The actions by the Morgan Hill School District at Live Oak High School is indicative of a growing trend throughout America where the “powers that be” are restricting free speech or expression in the interest of maintaining order or “to protect the speaker.” We see it on college campuses when they rescind invitations to “controversial” speakers. When not resorting to this tactic, they then require “security fees” which happened at Boise State when a pro-gun rights advocate was scheduled to speak. Recently, the Sixth Circuit correctly ruled that a community college could not ban students from passing out leaflets denouncing homosexuality. The college initially refused the request on the assertion that the leaflets would likely offend students and lead to college campus disorder. We see it in the ridiculous and onerous campus speech codes popping up all over the country mainly in response to directives from Washington DC.
Then there are the ultimate acts of a heckler’s veto that made news this year. The first was the threats against Sony Pictures if they released the Seth Rogen film The Interview. The other is the constant threats, sometimes carried out, by Muslims for anyone who depicts the prophet Mohammed in a cartoon.

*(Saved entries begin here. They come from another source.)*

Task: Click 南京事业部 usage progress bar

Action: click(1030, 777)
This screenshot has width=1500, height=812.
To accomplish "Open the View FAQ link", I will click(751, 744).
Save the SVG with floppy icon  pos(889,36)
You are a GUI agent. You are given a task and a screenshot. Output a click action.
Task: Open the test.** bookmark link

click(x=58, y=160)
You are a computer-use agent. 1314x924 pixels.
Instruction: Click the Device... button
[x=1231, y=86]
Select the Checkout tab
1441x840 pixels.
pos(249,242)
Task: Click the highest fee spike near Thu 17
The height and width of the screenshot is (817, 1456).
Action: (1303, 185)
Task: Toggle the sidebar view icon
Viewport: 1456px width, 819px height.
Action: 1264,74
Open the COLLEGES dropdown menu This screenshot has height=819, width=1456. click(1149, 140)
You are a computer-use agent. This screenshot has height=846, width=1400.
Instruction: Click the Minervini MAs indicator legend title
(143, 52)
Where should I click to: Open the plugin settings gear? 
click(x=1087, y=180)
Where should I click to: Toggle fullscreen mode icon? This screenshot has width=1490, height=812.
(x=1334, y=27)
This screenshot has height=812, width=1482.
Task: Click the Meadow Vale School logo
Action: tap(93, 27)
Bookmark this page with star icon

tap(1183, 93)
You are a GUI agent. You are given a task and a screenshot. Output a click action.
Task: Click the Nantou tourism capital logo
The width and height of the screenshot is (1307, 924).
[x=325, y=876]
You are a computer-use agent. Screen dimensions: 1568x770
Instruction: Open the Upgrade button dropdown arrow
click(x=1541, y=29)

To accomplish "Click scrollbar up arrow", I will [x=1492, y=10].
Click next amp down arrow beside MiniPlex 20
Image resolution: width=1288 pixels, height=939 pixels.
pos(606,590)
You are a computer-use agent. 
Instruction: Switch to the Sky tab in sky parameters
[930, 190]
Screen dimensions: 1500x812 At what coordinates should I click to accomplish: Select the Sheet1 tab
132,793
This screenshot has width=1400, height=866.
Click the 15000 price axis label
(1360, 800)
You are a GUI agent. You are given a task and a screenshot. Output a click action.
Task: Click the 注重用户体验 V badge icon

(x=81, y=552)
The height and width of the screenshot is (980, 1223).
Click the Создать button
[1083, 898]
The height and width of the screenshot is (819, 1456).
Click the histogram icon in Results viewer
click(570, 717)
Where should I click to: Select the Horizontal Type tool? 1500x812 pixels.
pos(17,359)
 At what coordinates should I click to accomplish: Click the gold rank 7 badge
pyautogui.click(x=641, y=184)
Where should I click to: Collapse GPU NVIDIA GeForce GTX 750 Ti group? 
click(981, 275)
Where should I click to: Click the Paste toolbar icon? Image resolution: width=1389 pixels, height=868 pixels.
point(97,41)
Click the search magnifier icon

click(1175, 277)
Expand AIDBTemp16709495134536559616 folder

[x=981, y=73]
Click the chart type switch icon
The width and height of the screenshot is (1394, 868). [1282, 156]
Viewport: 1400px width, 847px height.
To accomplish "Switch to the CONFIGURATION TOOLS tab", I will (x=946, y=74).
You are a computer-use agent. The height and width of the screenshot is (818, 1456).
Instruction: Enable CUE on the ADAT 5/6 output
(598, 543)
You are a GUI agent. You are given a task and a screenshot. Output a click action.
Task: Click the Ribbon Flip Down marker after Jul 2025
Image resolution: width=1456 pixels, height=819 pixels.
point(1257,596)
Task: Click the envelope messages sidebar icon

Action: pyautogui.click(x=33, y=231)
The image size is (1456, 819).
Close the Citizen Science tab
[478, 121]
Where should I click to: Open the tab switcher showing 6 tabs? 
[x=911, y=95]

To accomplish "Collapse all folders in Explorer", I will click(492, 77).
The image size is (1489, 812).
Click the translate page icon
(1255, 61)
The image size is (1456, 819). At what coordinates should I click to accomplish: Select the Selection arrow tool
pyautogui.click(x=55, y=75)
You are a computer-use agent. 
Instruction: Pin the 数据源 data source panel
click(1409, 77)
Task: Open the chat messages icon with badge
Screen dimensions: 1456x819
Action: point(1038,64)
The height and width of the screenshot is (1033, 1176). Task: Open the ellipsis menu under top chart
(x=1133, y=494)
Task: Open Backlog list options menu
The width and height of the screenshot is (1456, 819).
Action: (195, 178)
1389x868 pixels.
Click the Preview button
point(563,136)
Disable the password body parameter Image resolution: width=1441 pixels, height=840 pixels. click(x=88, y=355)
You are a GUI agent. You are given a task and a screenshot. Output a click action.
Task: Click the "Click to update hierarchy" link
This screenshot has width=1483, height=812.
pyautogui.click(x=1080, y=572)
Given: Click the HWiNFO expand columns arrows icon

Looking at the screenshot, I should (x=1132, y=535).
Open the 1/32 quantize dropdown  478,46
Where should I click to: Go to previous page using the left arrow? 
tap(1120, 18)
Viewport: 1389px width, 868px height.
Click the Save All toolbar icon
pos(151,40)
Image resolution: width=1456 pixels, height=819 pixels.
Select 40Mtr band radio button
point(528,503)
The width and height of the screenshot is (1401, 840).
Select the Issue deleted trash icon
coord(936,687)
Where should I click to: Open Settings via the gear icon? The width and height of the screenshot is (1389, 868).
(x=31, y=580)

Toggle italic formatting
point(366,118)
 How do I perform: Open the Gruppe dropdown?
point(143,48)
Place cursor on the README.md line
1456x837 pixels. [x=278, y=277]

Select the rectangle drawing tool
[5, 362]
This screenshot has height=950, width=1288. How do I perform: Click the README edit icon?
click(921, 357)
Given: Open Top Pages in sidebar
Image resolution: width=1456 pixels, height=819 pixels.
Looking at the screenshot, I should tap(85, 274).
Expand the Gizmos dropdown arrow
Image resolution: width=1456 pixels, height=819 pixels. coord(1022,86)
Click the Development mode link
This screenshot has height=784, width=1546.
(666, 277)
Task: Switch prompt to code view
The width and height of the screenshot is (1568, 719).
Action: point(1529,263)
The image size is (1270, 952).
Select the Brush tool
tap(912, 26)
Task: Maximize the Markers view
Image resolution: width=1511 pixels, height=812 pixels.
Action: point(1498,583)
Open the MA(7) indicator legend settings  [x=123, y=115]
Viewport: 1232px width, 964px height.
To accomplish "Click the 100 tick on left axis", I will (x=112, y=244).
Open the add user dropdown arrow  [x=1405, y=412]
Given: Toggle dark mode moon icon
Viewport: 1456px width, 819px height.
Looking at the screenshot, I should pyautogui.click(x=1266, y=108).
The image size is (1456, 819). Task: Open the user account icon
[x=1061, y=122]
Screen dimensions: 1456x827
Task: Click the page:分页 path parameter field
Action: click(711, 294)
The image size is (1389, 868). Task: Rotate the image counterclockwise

It is difficult to prognosticate whether the Court will even accept this case for review. While some view the Roberts Court of being particularly protective of Free Speech rights, this analysis is not absolute and the record is somewhat mixed. It may be true that schools have the right to maintain order and eliminate the threat of violence, should they do so if they violate a fundamental civil right? It should be noted that none of the students were reprimanded or suffered any disciplinary action as a result of wearing these T-shirts. Whether this figures into their reasoning to accept or deny this petition remains to be seen. But, it is truly a sad day in America when wearing a picture of the American flag on one’s T-shirt is considered an incitement to violence and, therefore, must be banned. And God forbid they do so on Cinco de Mayo or any other ethnic holiday.